» **Problem statement**: Every entry is to be printed again precisely as given.

Stored items:
*** Block opens ***

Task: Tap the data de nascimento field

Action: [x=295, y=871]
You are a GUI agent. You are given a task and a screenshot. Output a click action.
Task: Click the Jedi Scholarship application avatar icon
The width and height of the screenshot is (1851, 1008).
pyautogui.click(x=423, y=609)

*** Block closes ***

» **Task result**:
Task: Tap the data de nascimento field

Action: [x=295, y=871]
You are a GUI agent. You are given a task and a screenshot. Output a click action.
Task: Click the Jedi Scholarship application avatar icon
The width and height of the screenshot is (1851, 1008).
pyautogui.click(x=423, y=609)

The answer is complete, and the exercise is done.